В голосе Ивана почуялась мальчишеская запальчивость: вот-вот и снизошел бы до брани с боярином, как раньше бывало… До слез спорил и отстаивал свою правоту чуть ли не перед каждым из них. Теперь – нет! Не тот он уже, хотя и кипит в нем по-прежнему капризная ярость спорщика, готового драться за каждое свое слово, – только теперь уже не с каждым, да, собственно, почти ни с кем!

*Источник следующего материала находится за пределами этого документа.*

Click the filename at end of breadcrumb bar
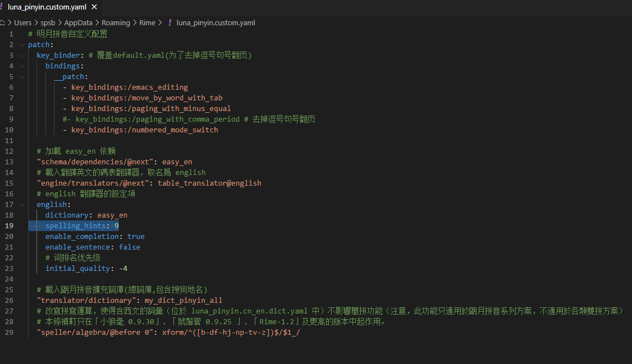 tap(216, 22)
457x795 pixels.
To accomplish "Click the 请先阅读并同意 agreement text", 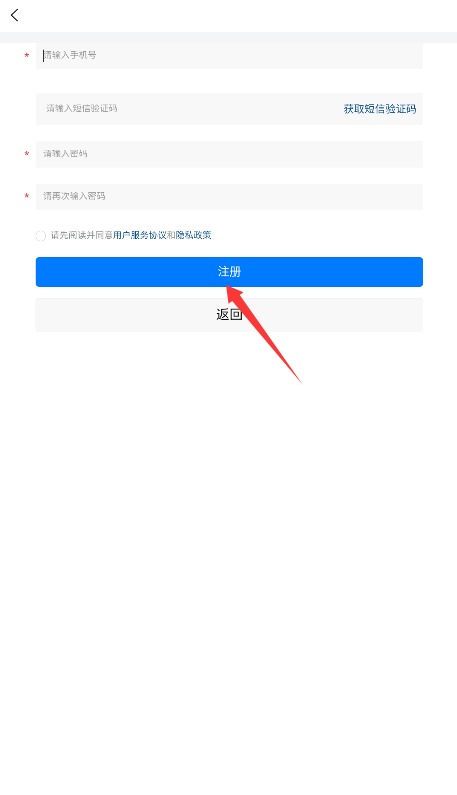I will click(x=82, y=235).
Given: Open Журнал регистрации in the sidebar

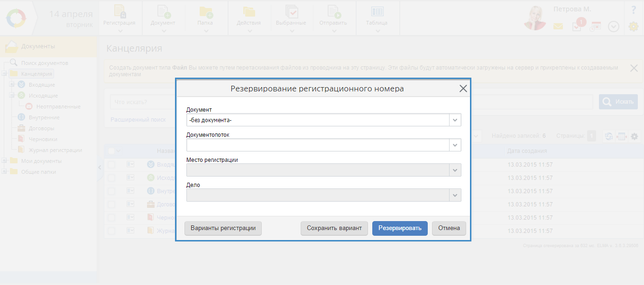Looking at the screenshot, I should tap(55, 150).
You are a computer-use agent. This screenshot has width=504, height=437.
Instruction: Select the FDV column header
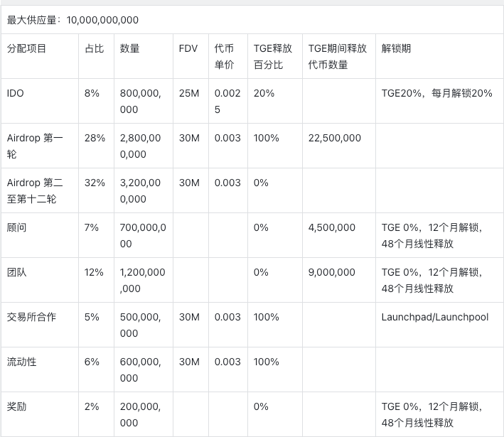(188, 48)
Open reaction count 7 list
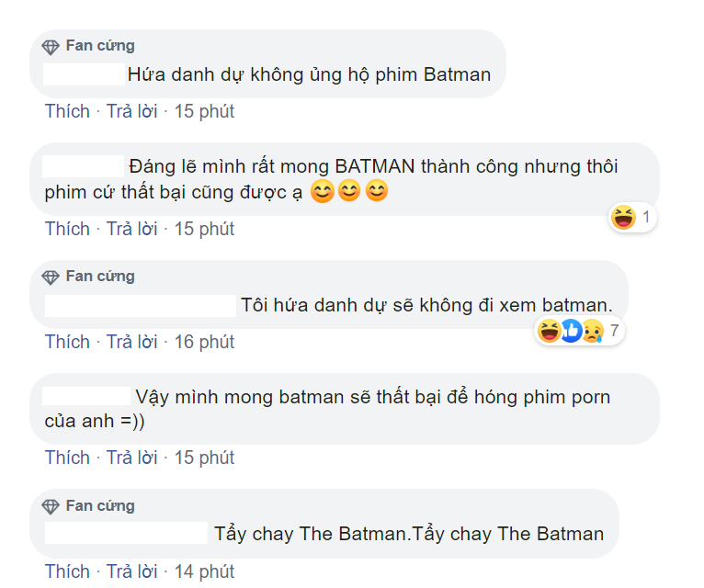 tap(614, 331)
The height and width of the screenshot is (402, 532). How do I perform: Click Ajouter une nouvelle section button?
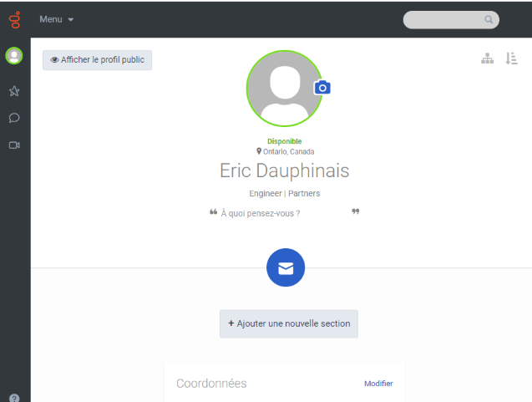[x=289, y=323]
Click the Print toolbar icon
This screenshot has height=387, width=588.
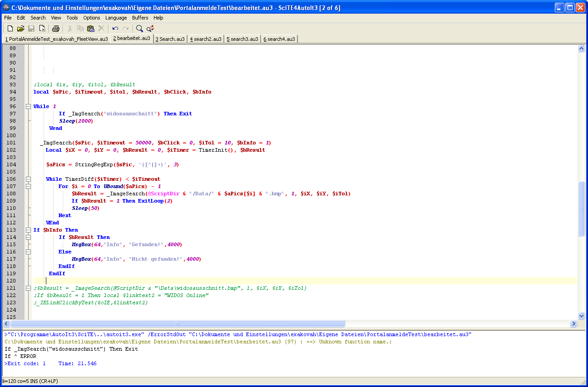click(55, 29)
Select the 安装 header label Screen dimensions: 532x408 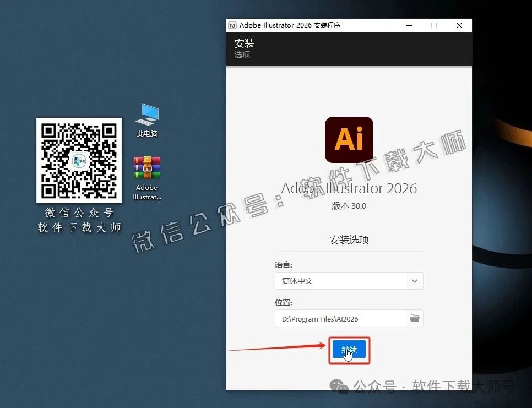click(244, 42)
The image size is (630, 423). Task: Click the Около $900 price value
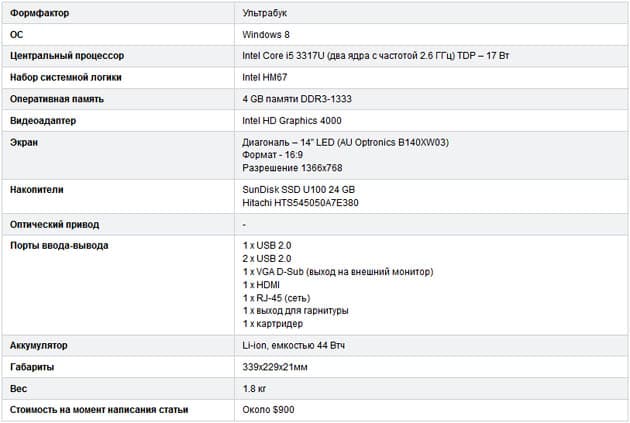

Пришло иное понимание своего положения, своей власти, своей особенности, иное чувствование своего превосходства надо всеми и всем, что было в его власти, и это понимание, эта вызревшая осознанность своей исключительности вознесли его и над самим собой, над своими привычками, над своими слабостями, над своими страстями… Он научился видеть, но главное – уважать в себе царя!

– …Мы не неволим разума, не угнетаем его, – сказал он с веселой, вальяжной назидательностью, испустячивая дерзкие разглагольствования Глинского, но более всего – успокаивая самого себя. – Разум у нас царствует, а глупость юродствует! А о престоле нашем почто тебе радеть, братец? Престол наш крепок и неколебим от веку и до веку… И не чужим разумом, коим ты нас так красно прельщал, а своим, присным, дедами нашими и прадедами приятым от пращура нашего – Рюрика. Тем разумом мы Русь державою соделали! Поглянь – что ныне Русь! В каких пределах ее держим! От немцев до татар простерли свою державу! И нынче – не тризну правим, но пир – во славу новой победы нашей! Не так ли, братец?.. Да уж молчи, молчи, усердный, – недобро остановил Иван Глинского, намерившегося что-то ответить ему. – Молчи, любезный!.. Ты уж свое изрек, поучил нас!.. Да и княжича, поглянь-ка, порадовал! Общника в тебе учуял и мнит небось, что ты у нас самый разумный, что твоими устами глаголет истина?! Ну-ка сознайся, княжич, так ли помыслил, внимая боярину?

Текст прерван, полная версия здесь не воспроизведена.